Instructions for the task: Print the data that follows again, keeping every line exact.

Information:
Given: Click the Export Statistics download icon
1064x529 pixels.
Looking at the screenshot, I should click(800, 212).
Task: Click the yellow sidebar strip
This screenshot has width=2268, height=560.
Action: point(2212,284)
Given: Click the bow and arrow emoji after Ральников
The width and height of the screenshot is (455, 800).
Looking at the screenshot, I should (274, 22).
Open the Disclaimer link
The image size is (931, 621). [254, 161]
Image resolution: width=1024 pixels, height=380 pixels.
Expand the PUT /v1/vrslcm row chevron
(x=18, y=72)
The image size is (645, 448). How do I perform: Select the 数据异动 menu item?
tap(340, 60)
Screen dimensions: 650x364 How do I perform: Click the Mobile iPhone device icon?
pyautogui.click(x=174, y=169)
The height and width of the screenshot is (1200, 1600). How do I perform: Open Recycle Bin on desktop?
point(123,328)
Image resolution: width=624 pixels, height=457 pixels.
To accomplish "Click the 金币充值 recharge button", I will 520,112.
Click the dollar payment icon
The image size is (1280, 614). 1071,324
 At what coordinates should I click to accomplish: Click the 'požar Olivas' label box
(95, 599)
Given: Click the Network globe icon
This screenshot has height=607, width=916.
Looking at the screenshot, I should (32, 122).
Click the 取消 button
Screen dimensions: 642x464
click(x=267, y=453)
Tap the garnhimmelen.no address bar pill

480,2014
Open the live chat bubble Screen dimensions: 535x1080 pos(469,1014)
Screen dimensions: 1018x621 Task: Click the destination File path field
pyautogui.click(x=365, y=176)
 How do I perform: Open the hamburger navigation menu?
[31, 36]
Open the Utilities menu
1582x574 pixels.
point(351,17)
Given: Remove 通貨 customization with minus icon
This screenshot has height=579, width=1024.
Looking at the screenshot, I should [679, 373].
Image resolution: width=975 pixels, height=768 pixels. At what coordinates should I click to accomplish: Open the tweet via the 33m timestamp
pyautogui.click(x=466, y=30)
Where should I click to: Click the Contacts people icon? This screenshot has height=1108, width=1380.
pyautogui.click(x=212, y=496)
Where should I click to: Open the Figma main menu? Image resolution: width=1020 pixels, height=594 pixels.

Solution to this problem:
Given: Click the Export Statistics download icon
1064x529 pixels.
Looking at the screenshot, I should click(800, 212).
Task: Click the yellow sidebar strip
This screenshot has width=2268, height=560.
Action: point(2212,284)
Given: Click the bow and arrow emoji after Ральников
The width and height of the screenshot is (455, 800).
Looking at the screenshot, I should (274, 22).
Open the Disclaimer link
The image size is (931, 621). [254, 161]
Image resolution: width=1024 pixels, height=380 pixels.
Expand the PUT /v1/vrslcm row chevron
(x=18, y=72)
The image size is (645, 448). How do I perform: Select the 数据异动 menu item?
tap(340, 60)
Screen dimensions: 650x364 How do I perform: Click the Mobile iPhone device icon?
pyautogui.click(x=174, y=169)
The height and width of the screenshot is (1200, 1600). How do I perform: Open Recycle Bin on desktop?
point(123,328)
Image resolution: width=624 pixels, height=457 pixels.
To accomplish "Click the 金币充值 recharge button", I will 520,112.
Click the dollar payment icon
The image size is (1280, 614). 1071,324
 At what coordinates should I click to accomplish: Click the 'požar Olivas' label box
(95, 599)
Given: Click the Network globe icon
This screenshot has height=607, width=916.
Looking at the screenshot, I should (32, 122).
Click the 取消 button
Screen dimensions: 642x464
click(x=267, y=453)
Tap the garnhimmelen.no address bar pill

480,2014
Open the live chat bubble Screen dimensions: 535x1080 pos(469,1014)
Screen dimensions: 1018x621 Task: Click the destination File path field
pyautogui.click(x=365, y=176)
 How do I perform: Open the hamburger navigation menu?
[31, 36]
Open the Utilities menu
1582x574 pixels.
point(351,17)
Given: Remove 通貨 customization with minus icon
This screenshot has height=579, width=1024.
Looking at the screenshot, I should [679, 373].
Image resolution: width=975 pixels, height=768 pixels. At what coordinates should I click to accomplish: Open the tweet via the 33m timestamp
pyautogui.click(x=466, y=30)
Where should I click to: Click the Contacts people icon? This screenshot has height=1108, width=1380.
pyautogui.click(x=212, y=496)
Where should I click to: Open the Figma main menu? Image resolution: width=1020 pixels, height=594 pixels.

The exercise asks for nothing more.